O que piora, no entanto, é como esses problemas acabam afetando também os personagens principais. Nossa heroína, Joey (Melissa Barrera), é uma ex-drogada que tem uma relação problemática com seu o filho. Um dos seus pontos altos do filme é quando ela usa seu instinto para desvendar um pouco da personalidade de cada um de seus colegas de empreitada. No entanto, ela não descobre muito e seu desenrolar é sonso. Abigail, por outro lado, consegue ser ainda mais tediosa: ela é uma Esther (Isabelle Fuhrman), de A órfã (2009), mas mais chata e sem um pingo de charme. Seu plano de enganar os inimigos de seu pai e fazê-los de comida é mediano, mas suas frases genéricas acabam com qualquer graça. "Eu gosto de brincar com minha comida”? I mean…
Os atores, por sua vez, não ajudam a salvar nem um pouco a superficialidade dos personagens. Angus Cloud, por exemplo, parece fazer a continuação de seu personagem de Euphoria, Fezco, e seu desempenho é bem medíocre.
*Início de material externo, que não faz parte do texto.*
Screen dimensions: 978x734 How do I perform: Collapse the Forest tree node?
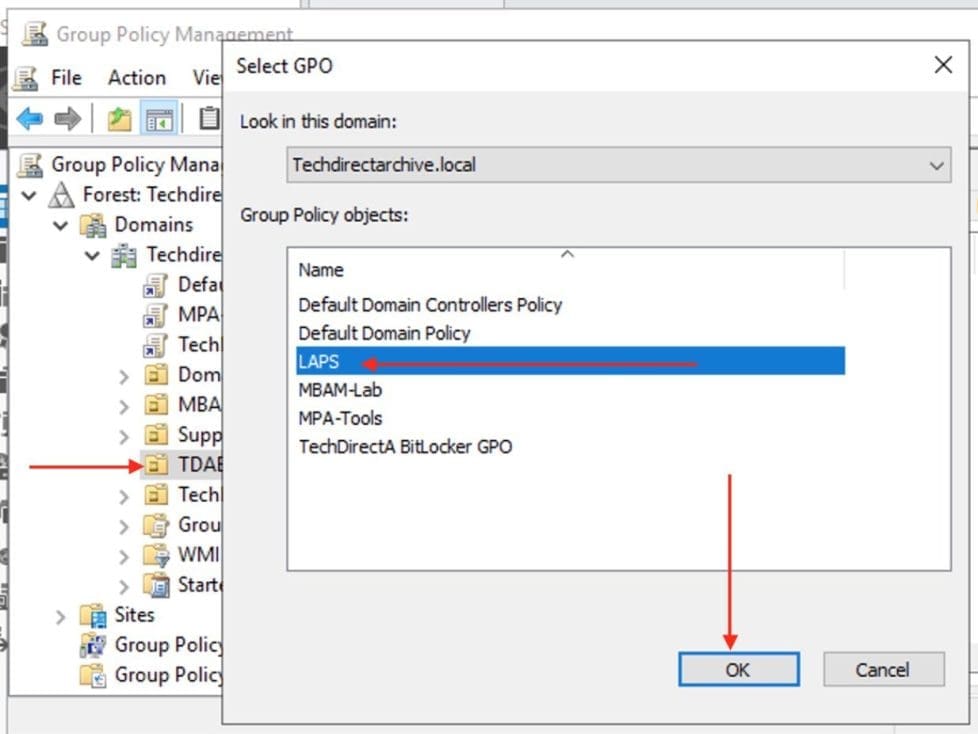pos(28,195)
Melissa Barrera, por sua vez, parece confiar todo seu tempo de tela a uma inexistente força interna de Joey, ao passo que Alisha Weir não consegue ser carismática nem por um segundo. Para mais, o restante é tão mediano e genérico quanto seus próprios papéis, não conseguindo sequer fazer o mínimo: que o público sinta pena ou remorso por eles.
Todavia, a direção também carece de tato na construção de um ambiente sólido para estabelecer bem um jogo satisfatório em uma situação claustrofóbica. Em primeiro, há um problema na imposição de um mínimo de suspense que seja: nos primeiros vinte minutos, Abigail já ameaça Joey, entregando toda a trama do filme. Com isso, faltando ainda uma hora para o longa terminar, você sente que tudo que tinha para acontecer já ocorreu. Com isso, mais da metade do filme parece uma tentativa exagerada de estender o que não tinha pano para manga, apenas criando o sentimento cada vez mais forte de um filme que nem sabia para onde estava indo — em certo ponto, parecia até que Abigail estava querendo brincar de ser Jigsaw. No meio tempo, as piadas de humor forçadas e os péssimos diálogos só quebram ainda mais as pernas que já estavam bambas.
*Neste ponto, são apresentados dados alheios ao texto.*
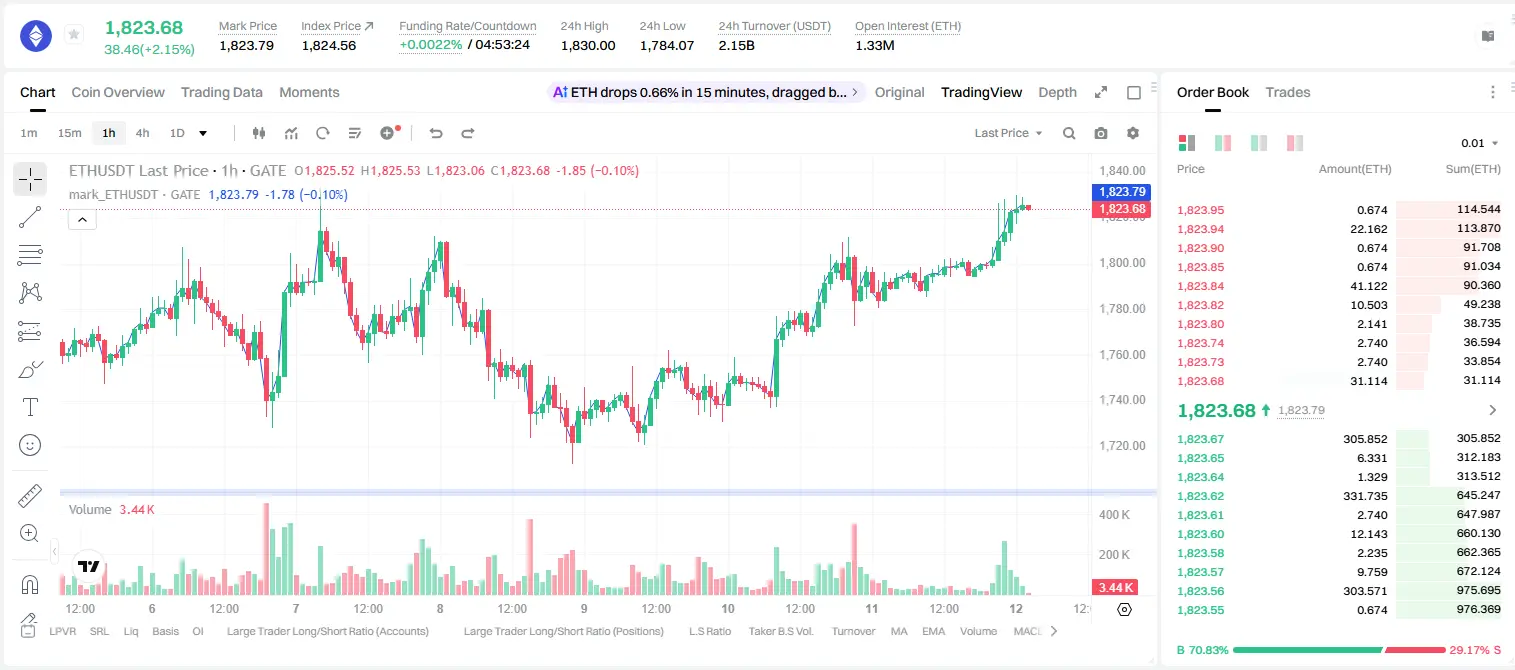Select the trend line drawing tool
This screenshot has width=1515, height=670.
point(30,217)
E, de certa forma, a dupla de diretores parecia saber que o próprio filme não tinha potencial, ao passo que eles adotaram uma abordagem nada original e absurdamente apelativa. Matt Bettinelli-Olpin e Tyler Gillett trabalharam juntos nos dois últimos filmes da franquia de Pânico, e isso fica claro pela fotografia amarelada e decupagem travada. Em paralelo, há tentativas falhas de estabelecer uma metáfora entre terror e dança, quase que mimetizando Cisne negro (2010) e Suspiria (1977), mas o produto é mais irritante do que charmoso — a cena em que Sammy dança possuída é inegavelmente uma cópia do êxito popular de Pearl (2022). Nem mesmo o gore é muito compensador.
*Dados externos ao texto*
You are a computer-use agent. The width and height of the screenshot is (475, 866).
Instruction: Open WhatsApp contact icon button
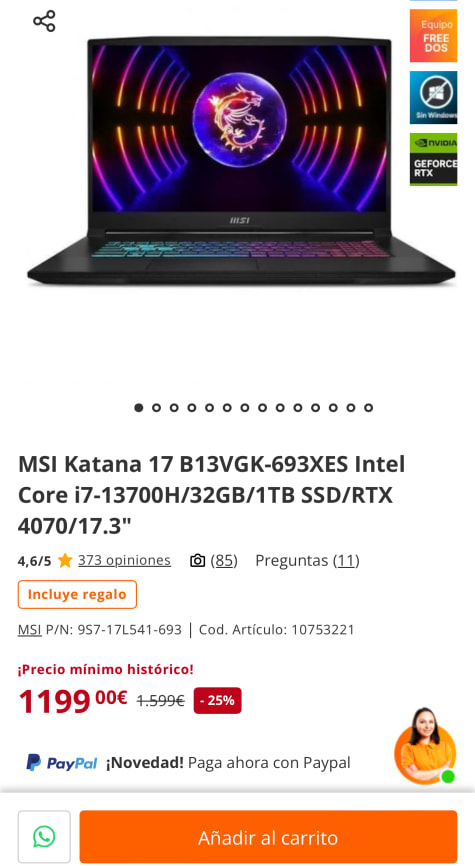pyautogui.click(x=44, y=836)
Frank (Dan Stevens) é talvez meu personagem favorito. Além de ser um bom confidente que se torna um bom vilão, sua inteligência mínima faz com que ele não seja tão detestável quanto o resto. Porém, seu tempo de vilania não dura tanto depois que Abigail e Joey se juntam para acabar com ele. Pior que isso, porém, é o subtexto de figura materna que a personagem de Barrera parece apresentar neste momento. Mas, honestamente falando, quem liga?